What you have to do ▸ In the biography of actress Fritzi Jane Courtney, where did she meet her future husband, Robert Cohen?

Document extract ▸
====

- Born: Freda Jassem February 15, 1923 Harlem, New York
- Died: August 7, 2012 (aged 89) Portland, Maine
- Other names: Freda Cohen
- Occupation: Actress
- Spouse: Robert 'Bob' Cohen
- Children: 1
- Parents: Joseph Jassem (father); Rose Jassem (mother);

= Fritzi Jane Courtney =

American actress

Fritzi Jane Courtney (February 15, 1923 – August 7, 2012) was an American actress.

The only daughter of Joseph and Rose Jassem, she was born in Harlem and was raised in Brooklyn. She graduated from Brooklyn College. While attending drama school, she was employed by a tie company in New York City.

She met her future husband, Robert Cohen at a USO during World War II. In 1946, the couple moved to Maine. They were the parents of one daughter, Jill S. Cohen.

While working for NBC affiliate, Channel 6, Fritzi became the first woman on-air drama critic in New England, reviewing theatrical productions.

====

Information provided ▸
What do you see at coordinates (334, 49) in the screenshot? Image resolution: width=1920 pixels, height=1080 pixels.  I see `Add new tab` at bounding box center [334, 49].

====

Result ▸ At a USO during World War II.